Number of nodes reserved for Capability Day: the number of nodes reserved was chosen for a good technical reason: to provide access to 34 full 256 node blocks in the interconnect topology. In practice, this provided an additional restriction on the job mix that had a negative impact on the efficiency of use on Capability Day.
- Recommendation: For future days, the size of the reservation should either be expanded to 4608 nodes (4096 + 512) or the size of the reservation should be reduced to 4096 nodes to improve use efficiency.
- Recommendation: The length of Capability Day should be extended to 36 or 48 hours.
Supporting a wider range of use cases: From the user feedback and level of demand, there seems to be a clear need for Capability Day to support a more flexible set of use cases.
- Recommendation: Capability Day is preceded by a smaller, shorter reservation for jobs at the smaller end (256 – 512 nodes) to allow people to test at this scale to prepare for the larger jobs during full Capability Day.
Debugging and profiling tools at scale: The debugging and profiling tools provided by HPE already support running at capability scale but the popular Linaro Forge debugging and profiling toolkit is limited to smaller node counts by the licence currently available on ARCHER2.
- Recommendation: We should approach Linaro to see if they are willing to offer free licence extensions during Capability Day to allow ARCHER2 users to use their tools at capability scale.

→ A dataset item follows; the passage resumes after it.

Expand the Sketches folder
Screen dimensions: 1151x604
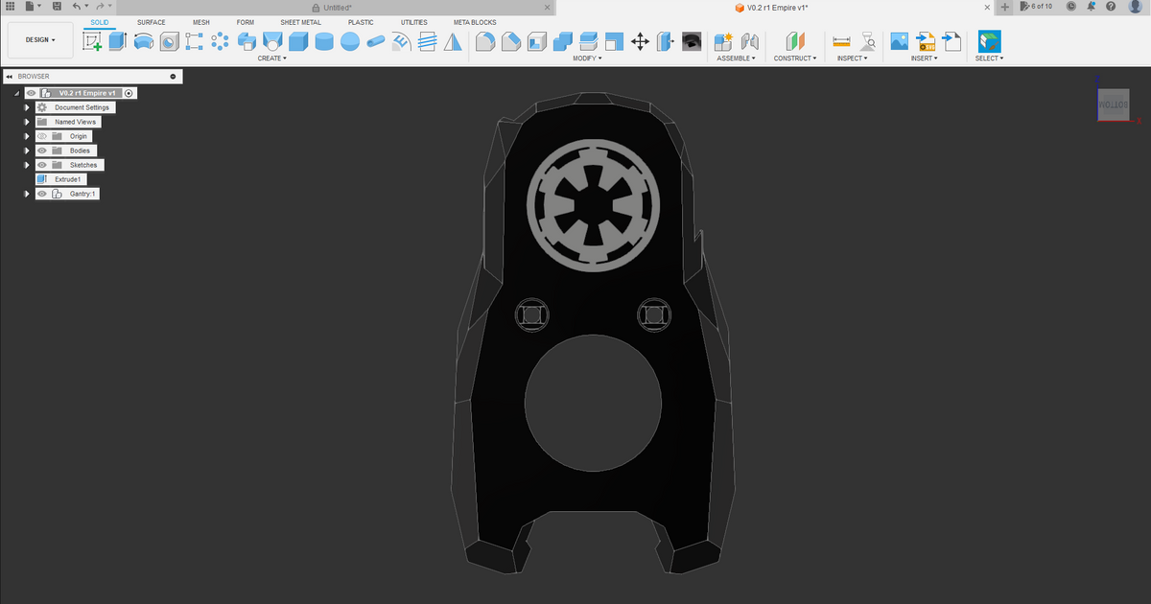click(27, 165)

Enabling access for a diversity of projects and consortia: because of the higher than anticipated demand for resources, projects who wanted to test at the smaller end of job sizes allowed (512 nodes) were not able to successfully run jobs during this Capability Day.

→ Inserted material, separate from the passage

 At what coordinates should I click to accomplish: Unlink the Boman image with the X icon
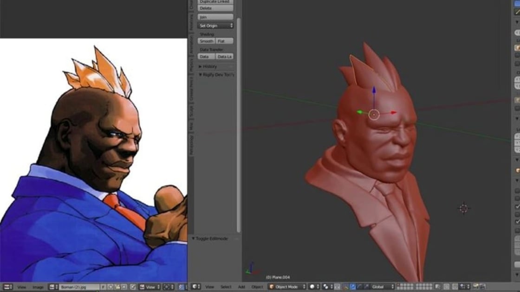pos(124,286)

- Recommendation: To provide opportunities for a wider range of projects to test during future Capability Days we propose
  - The maximum runtime for jobs during Capability Day is reduced to 1 hour to provide more throughput.
  - We explore the use of the Slurm “maximum jobs running per account” (Slurm account is equivalent to budget code on ARCHER2) property to allow as wide a range as possible of projects to have access to resources.

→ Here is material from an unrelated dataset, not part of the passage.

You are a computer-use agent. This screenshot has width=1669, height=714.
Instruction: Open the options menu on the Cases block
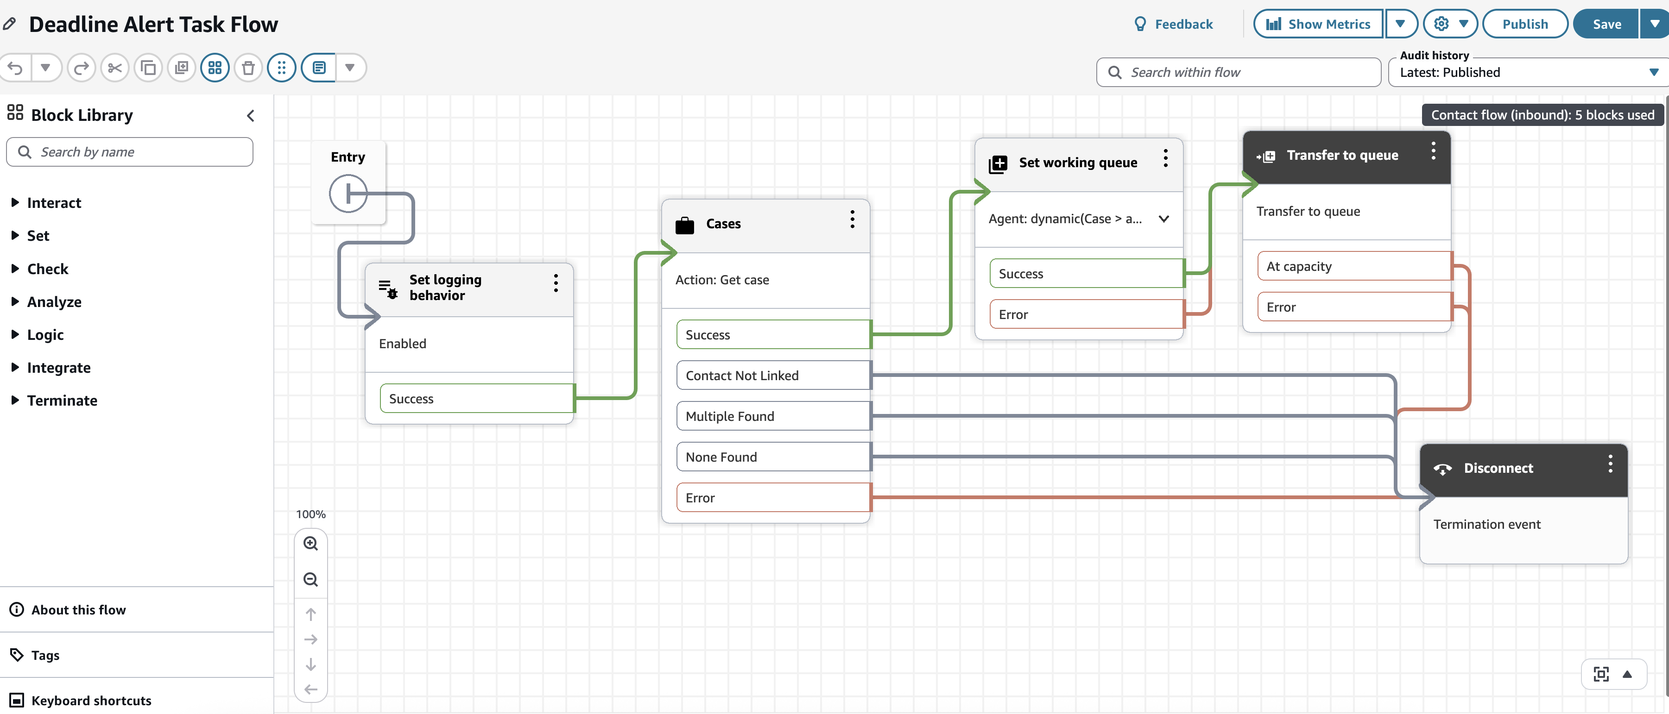852,220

Regularity of Capability Days: regular Capability Days would give more opportunity for more users and projects to explore capability use and for the initiative to be improved.
- Recommendation: Capability Days should be run at least once a quarter throughout the remainder of the ARCHER2 service. The next Capability Day should be in May.
High memory nodes: high memory nodes are a scarce resource on ARCHER2 and there are not enough of them on the system to make up even the smallest jobs on Capability Day.
- Recommendation: high memory nodes are excluded from Capability Day reservations.

Further information

The second ARCHER2 Capability Day will run from 4 - 6 June 2024 and will incorporate many of the recommendations above.

For up to date information on ARCHER2 Capability Days, see the Capability Days section in the User Guide.